The son of a provincial administrator, Nguyen Tri Phuong entered the military service and distinguished himself by repelling the Siamese invasion of Chau Doc, on the Cambodian border, and recapturing Ha Tien. At the death of General Truong Minh Giang in 1841, Nguyen Tri Phuong was named as his successor and became viceroy of lower Cochinchina (modern southern Vietnam).
Nguyen Tri Phuong linked himself to the monarchy by arranging the marriage of one of his daughters to Tu Duc, becoming one of the most powerful ministers at the court of Hue. Together, he and Tu Duc kept Vietnam closed to the West but, in refusing to adopt Western technology, left the country backward and vulnerable to conquest by the French.
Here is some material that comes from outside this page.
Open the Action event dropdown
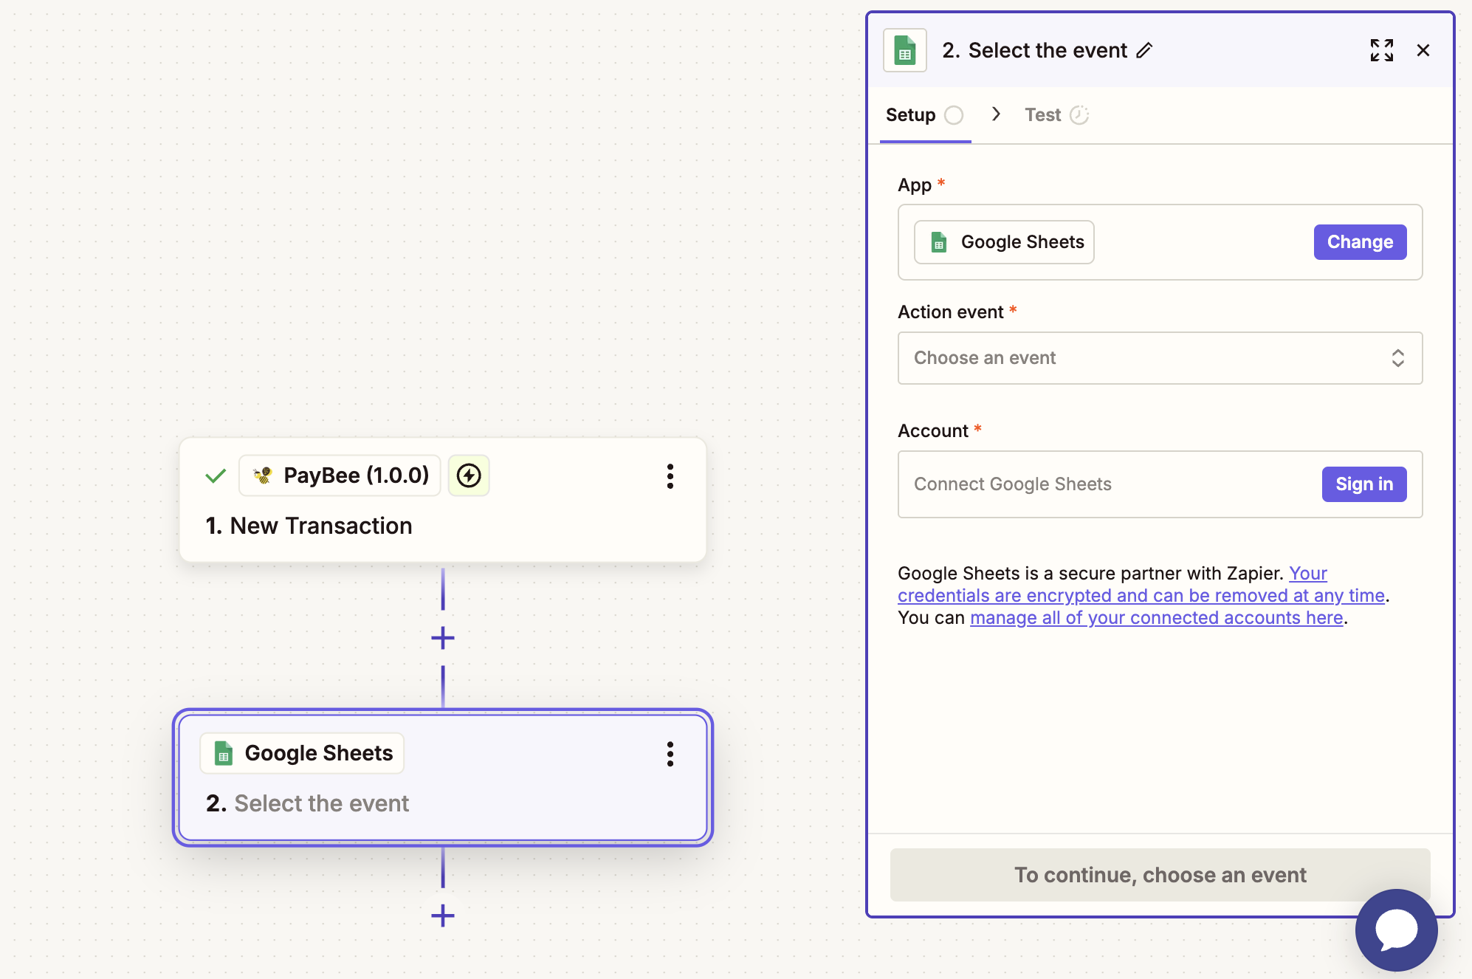1472x979 pixels. point(1159,358)
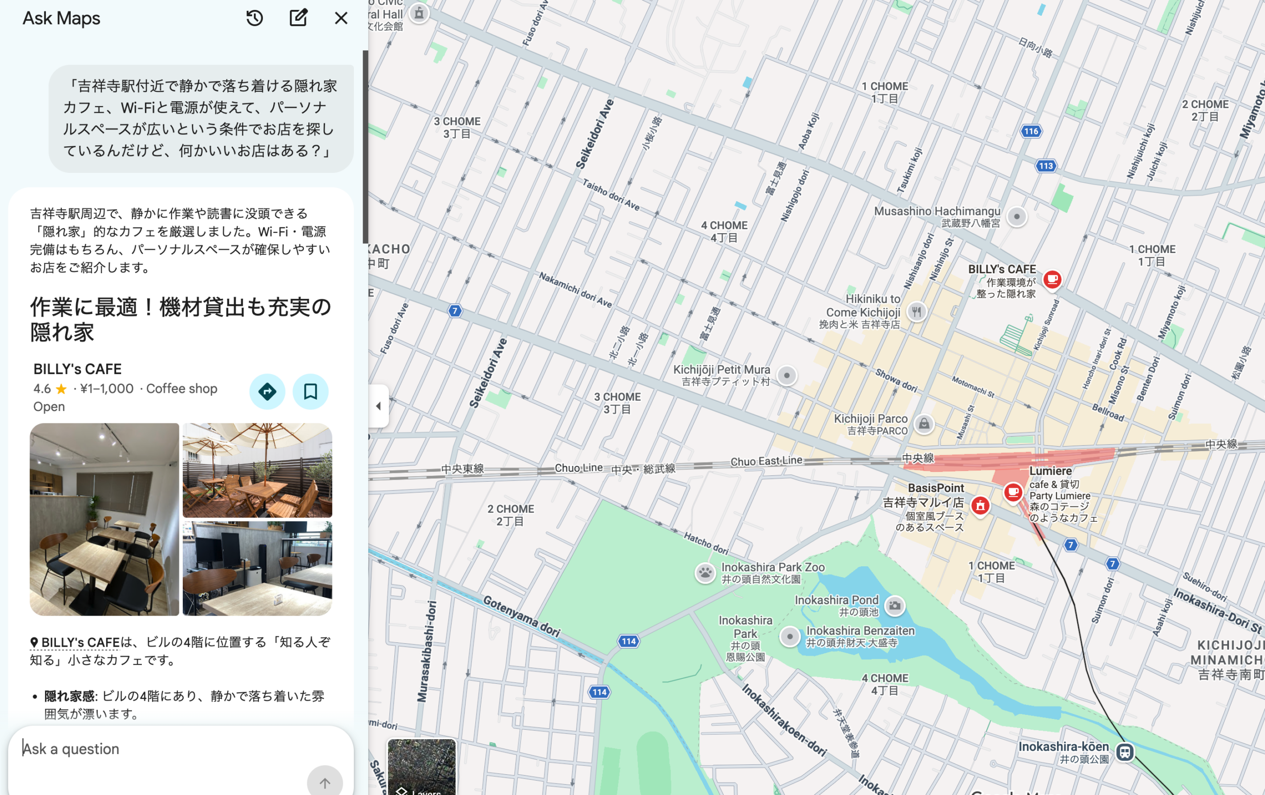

Nguyen Tri Phuong delayed French conquest by his defense against Admiral Charles Rigault de Genouilly at Tourane (now Da Nang) in 1859, but he was decisively beaten in 1861 by Admiral Léonard Charner at Chi Hoa, near Saigon (now Ho Chi Minh City), and France was ceded several southern provinces. His final defeat in 1873 occurred in the defense of the Hanoi citadel. Taken prisoner, he availed himself of a traditional Vietnamese means of political and moral protest by tearing at his bandages and starving himself to death.